Erst einmal äußerlich, indem mit der Jugendwerkstatt Dammstraße im wahrsten Sinne des Begriffs frische Farbe und damit freundlichere Stimmung ins komplette TSV-Zuhause kommt. Auch inhaltlich will der Verein alsbald einiges bewegen, „denn wir müssen moderner werden“, wie Biermann betont, denn für Menschen unter 40 gäbe es zu wenig.
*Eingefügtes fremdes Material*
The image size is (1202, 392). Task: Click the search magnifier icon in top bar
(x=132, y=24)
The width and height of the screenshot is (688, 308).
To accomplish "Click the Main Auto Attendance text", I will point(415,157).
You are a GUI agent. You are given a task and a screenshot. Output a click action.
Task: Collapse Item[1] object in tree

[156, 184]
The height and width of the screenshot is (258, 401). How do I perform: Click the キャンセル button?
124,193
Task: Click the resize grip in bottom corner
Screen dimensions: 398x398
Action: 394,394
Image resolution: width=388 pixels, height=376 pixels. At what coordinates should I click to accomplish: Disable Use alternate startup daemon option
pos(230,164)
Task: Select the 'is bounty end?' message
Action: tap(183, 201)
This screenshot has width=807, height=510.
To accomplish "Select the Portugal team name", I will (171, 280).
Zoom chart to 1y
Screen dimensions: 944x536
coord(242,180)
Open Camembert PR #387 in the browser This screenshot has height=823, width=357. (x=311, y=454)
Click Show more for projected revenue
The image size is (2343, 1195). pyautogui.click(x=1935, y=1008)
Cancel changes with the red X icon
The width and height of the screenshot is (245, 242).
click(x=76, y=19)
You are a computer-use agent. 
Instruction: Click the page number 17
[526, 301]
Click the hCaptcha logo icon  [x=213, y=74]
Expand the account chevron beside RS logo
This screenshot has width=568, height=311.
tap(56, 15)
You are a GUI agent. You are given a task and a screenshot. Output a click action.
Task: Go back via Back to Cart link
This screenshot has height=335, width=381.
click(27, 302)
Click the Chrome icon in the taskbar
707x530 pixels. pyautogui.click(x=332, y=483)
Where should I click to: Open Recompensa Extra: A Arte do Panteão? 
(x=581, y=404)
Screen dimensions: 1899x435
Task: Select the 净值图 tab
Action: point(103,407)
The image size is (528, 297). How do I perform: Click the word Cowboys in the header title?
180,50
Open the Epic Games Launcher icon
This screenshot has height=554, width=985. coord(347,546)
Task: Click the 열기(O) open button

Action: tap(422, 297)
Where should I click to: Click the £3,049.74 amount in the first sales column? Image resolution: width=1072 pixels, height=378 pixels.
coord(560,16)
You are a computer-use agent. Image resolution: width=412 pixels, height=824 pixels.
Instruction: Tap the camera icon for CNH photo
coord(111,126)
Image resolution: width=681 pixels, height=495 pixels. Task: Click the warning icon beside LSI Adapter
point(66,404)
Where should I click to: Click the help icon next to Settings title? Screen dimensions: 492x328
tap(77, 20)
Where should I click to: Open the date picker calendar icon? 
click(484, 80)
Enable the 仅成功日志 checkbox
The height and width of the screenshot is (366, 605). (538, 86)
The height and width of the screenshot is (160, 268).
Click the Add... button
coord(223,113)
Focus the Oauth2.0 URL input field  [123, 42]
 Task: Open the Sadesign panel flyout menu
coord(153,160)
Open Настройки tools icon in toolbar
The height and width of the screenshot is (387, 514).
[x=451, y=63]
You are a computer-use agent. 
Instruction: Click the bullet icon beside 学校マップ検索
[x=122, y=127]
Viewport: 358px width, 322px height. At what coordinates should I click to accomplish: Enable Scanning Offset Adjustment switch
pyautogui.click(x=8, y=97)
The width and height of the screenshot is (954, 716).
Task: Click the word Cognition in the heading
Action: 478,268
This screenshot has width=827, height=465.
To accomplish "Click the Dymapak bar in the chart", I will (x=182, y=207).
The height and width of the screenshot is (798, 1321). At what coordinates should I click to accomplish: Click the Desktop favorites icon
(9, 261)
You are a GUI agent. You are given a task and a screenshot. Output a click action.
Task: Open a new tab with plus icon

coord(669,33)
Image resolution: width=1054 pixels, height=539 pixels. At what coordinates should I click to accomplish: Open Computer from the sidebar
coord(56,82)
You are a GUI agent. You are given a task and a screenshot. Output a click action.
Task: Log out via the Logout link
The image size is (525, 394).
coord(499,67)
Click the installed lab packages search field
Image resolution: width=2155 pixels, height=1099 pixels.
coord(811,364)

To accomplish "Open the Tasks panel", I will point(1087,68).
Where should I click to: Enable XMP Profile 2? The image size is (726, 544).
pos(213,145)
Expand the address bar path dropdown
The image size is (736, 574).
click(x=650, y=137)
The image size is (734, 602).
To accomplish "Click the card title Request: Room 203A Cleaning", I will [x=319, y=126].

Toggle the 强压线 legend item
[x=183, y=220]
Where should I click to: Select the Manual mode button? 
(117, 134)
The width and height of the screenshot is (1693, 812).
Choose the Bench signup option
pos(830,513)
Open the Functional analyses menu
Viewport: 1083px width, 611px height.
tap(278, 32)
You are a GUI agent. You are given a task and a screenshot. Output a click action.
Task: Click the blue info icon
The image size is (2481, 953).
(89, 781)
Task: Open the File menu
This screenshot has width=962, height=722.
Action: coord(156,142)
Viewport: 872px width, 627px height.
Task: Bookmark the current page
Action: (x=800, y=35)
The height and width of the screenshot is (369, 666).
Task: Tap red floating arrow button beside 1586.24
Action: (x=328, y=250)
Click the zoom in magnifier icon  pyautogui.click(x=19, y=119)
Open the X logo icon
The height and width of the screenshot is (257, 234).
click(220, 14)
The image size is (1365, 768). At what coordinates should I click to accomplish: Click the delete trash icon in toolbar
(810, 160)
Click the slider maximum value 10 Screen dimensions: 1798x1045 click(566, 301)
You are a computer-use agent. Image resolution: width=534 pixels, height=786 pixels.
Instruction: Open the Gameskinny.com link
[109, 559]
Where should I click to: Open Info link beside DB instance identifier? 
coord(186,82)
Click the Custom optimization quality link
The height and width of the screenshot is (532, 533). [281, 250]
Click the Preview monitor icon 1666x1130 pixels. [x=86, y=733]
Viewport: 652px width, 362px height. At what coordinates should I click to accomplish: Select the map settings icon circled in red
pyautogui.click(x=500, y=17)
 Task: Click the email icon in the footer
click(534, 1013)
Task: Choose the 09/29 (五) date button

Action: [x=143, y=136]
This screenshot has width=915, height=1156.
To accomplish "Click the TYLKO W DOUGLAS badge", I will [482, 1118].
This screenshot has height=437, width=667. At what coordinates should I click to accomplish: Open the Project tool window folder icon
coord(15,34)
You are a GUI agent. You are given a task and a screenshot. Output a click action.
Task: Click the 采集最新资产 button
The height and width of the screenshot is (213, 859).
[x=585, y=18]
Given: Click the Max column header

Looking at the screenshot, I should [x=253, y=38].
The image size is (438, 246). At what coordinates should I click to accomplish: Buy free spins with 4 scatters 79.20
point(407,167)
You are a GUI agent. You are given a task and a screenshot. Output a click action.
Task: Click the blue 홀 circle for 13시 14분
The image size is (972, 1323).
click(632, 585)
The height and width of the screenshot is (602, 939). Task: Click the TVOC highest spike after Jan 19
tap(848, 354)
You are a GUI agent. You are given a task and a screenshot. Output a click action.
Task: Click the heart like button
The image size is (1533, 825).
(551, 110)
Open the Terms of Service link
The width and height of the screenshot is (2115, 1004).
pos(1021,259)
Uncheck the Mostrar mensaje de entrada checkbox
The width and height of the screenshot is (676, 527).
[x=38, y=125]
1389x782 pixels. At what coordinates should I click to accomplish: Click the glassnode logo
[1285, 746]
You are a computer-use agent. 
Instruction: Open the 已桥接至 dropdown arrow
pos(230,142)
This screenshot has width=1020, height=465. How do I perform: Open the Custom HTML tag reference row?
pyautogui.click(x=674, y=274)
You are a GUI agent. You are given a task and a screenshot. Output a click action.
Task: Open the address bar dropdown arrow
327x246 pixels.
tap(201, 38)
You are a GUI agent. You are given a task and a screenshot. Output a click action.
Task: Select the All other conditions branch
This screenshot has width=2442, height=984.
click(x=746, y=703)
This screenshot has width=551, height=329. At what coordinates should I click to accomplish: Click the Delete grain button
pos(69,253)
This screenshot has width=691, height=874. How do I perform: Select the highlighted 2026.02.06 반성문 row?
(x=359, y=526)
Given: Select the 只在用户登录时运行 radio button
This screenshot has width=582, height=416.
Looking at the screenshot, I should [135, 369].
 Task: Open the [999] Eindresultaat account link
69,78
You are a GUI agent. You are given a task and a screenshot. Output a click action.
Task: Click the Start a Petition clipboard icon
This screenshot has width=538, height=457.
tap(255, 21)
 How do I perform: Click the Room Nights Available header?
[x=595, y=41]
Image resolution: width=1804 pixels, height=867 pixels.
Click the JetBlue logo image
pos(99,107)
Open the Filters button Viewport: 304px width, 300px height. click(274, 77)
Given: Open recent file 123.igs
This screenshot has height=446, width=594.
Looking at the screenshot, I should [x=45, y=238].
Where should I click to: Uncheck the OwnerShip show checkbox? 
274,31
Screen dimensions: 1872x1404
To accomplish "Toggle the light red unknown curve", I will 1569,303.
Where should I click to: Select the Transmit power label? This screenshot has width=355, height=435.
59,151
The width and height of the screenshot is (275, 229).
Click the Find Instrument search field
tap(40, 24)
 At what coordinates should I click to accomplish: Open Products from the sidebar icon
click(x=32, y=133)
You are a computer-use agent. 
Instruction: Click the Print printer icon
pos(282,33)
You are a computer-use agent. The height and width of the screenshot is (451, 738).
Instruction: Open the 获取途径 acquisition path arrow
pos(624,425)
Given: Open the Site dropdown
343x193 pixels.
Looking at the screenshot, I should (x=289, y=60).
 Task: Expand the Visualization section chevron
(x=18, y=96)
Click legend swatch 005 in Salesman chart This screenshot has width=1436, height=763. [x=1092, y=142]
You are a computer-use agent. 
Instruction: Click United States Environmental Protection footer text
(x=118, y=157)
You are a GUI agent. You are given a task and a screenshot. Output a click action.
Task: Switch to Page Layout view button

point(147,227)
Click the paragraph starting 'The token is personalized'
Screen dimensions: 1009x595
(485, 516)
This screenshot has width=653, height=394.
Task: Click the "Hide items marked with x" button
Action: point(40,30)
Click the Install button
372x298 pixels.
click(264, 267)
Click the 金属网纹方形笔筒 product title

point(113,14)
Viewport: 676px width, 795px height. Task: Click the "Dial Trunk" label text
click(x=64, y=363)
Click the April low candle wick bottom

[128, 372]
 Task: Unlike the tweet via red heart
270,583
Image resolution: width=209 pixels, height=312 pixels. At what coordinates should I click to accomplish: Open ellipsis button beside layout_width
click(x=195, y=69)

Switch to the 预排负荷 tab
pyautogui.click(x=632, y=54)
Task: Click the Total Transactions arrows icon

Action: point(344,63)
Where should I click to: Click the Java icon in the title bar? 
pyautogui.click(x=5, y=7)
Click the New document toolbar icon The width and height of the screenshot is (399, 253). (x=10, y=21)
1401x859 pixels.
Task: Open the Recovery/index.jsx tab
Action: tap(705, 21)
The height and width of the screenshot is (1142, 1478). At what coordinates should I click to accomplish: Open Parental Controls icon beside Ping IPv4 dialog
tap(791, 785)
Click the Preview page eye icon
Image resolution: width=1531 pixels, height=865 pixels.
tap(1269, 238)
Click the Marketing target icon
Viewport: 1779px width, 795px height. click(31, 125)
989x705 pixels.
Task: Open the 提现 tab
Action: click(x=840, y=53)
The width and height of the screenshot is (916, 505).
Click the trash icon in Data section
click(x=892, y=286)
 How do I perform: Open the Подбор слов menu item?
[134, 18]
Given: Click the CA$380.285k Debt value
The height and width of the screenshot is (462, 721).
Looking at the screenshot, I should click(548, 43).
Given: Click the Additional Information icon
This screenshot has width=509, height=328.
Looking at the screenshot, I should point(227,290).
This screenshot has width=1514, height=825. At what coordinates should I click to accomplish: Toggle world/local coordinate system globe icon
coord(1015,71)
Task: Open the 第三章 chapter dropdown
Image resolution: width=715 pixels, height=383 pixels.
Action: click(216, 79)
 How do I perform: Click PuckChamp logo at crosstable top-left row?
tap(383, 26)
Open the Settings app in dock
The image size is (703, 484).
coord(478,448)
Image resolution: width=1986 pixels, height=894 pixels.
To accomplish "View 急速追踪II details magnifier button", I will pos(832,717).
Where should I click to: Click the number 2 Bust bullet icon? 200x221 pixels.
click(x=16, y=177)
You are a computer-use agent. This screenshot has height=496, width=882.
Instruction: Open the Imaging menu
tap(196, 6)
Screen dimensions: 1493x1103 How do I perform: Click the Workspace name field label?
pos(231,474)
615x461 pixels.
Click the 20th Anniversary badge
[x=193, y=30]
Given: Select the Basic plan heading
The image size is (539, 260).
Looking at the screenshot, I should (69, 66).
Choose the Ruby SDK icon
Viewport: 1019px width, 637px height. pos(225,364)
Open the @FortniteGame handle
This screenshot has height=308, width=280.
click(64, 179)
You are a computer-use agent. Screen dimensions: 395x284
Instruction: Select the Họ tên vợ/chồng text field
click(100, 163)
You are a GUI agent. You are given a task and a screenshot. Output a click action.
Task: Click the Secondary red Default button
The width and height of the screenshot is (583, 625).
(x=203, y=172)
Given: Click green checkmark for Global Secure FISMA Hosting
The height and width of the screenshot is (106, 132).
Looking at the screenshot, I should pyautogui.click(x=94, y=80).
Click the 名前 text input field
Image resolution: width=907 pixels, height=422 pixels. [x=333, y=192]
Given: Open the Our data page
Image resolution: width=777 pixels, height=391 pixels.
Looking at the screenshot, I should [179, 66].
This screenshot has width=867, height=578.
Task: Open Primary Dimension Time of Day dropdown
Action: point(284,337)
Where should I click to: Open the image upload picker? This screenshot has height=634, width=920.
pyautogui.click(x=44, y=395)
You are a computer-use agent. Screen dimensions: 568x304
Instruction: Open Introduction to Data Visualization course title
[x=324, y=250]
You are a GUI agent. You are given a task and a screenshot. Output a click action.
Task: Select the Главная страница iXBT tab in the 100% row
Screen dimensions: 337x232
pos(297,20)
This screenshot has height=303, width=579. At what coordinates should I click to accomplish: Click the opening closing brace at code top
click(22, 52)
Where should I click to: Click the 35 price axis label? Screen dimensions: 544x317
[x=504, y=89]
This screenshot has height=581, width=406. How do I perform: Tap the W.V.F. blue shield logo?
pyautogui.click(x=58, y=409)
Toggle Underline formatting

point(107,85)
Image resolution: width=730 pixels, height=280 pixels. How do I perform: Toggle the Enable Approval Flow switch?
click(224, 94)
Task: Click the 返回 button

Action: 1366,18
Mehr als der gefragte und wichtige Gesundheitssport sei nötig, neue Angebote für Menschen zwischen 20 und 40 Jahren müssen kommen, was zuletzt weitgehend auf Eis lag wegen der unsicheren Lage des Vereins, der um seine nackte Existenz an vertrauer Stelle fürchten musste.

Das aktuell neue Problem: Bis zum 31. Oktober mussten bei den Sportbünden die Anträge auf Zuschüsse für 2013 gestellt werden, was der TSV nicht konnte, der deshalb nun auf Hilfe von der Stadt in seiner besonderen Situation hofft.